This is one of the aplication questions I had trouble doing on a quadratics unit test. The question asks: A farmer wants to fence off three sides of a field adjacent to a farm wall. He has 220 of fencing. What dimensions should he use to maximize fenced off area. 

 

What I should have done is: 

1. Draw a diagram. We have two widths and one lenght since this is a three sided fence. The Information states 2w+l=220.

2. Write down an equation. So in this case, it's asking for the maximum possible area (optimization) so we would use A=l𝑥w. 

3. We want to isolate the variable l because it is going to make the problem a lot easier to solve. So now it would be l=220-2w.

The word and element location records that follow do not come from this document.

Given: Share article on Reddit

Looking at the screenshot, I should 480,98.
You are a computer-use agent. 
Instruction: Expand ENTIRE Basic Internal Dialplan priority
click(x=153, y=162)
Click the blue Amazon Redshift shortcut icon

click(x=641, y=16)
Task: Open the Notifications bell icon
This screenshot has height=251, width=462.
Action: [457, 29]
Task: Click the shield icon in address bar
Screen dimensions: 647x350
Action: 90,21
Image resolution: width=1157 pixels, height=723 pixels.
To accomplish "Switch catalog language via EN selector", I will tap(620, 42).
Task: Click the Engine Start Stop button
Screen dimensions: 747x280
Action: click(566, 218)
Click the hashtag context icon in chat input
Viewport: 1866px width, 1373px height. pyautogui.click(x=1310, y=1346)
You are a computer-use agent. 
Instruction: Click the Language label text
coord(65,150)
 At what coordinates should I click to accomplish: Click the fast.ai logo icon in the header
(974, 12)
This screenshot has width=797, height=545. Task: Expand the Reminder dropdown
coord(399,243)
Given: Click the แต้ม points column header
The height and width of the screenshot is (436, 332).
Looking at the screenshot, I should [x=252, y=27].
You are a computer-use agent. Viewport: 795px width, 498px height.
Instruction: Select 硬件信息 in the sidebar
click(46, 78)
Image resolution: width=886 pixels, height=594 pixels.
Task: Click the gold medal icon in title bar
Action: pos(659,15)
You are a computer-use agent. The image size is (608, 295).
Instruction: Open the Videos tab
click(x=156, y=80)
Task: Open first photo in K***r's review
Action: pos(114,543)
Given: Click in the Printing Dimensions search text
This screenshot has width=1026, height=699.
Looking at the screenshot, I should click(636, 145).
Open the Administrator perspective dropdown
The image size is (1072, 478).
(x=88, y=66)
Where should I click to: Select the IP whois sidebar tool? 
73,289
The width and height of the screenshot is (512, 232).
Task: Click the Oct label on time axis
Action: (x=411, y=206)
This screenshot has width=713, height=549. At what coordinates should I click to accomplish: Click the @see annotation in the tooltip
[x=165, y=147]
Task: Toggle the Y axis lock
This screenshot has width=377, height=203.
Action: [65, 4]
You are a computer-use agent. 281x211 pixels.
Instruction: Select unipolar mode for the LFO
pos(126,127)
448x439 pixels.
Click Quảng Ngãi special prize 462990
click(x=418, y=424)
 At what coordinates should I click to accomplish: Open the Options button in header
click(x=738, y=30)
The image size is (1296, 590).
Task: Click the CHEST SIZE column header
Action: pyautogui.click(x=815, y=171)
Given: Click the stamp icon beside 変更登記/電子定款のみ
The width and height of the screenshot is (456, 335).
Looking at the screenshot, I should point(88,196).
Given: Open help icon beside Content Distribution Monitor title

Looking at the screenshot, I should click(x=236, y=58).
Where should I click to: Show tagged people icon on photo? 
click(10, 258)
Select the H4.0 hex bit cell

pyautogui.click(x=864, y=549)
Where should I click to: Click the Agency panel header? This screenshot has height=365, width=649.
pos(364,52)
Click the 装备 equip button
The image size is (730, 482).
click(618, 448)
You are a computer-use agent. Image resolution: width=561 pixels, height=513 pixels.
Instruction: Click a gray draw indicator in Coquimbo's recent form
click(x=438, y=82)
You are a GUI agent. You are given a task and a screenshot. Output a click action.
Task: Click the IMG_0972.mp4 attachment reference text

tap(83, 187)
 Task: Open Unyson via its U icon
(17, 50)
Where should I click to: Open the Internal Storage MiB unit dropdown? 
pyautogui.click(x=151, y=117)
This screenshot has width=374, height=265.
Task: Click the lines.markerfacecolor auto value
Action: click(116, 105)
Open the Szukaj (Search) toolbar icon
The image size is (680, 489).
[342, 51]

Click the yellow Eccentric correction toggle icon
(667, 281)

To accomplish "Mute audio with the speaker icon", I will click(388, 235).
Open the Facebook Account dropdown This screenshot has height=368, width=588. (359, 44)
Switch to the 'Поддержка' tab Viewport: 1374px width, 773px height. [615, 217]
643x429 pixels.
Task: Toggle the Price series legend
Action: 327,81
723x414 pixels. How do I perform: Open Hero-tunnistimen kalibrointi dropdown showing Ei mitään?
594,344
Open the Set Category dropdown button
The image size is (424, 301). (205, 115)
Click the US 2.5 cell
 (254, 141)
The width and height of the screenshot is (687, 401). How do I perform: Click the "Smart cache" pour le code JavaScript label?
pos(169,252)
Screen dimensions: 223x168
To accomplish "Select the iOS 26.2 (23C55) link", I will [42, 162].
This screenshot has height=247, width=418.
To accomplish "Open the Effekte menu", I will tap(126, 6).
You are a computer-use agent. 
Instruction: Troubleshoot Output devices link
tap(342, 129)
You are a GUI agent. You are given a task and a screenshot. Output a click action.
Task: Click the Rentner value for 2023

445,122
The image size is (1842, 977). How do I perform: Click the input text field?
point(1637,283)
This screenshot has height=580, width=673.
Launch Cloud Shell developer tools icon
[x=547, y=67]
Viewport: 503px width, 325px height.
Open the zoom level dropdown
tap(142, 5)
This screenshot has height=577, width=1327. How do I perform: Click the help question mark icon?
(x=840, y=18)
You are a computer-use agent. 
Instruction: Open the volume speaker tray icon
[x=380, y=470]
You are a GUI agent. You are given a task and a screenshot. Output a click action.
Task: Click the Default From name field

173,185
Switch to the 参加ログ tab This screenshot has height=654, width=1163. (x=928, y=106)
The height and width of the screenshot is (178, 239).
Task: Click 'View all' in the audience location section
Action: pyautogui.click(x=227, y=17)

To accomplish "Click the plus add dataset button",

4. So now plug l in the area equation and note that we only one varible other than A because we are trying to optimize the area. 

The equation looks like this: A=(220-2w)w

5. So now we are going to solve so we distribute w, which looks like this: A=220w-2w²

6. We now want the largest area possible and so we can look at the equation as a quadratic equation and graph it so that we can get the vertex and this will tell us the maximum value.

7. To get the vertex we use -b/2a so now our equation is:

w =-220/2(-2)

   =55

8. To get y, we plug it into 2(55)+l=220

                                         l=220-110

                                         l=110

Therefore, to get the maximum possible area we have to put 55m of fencing for width and 110m for lenght.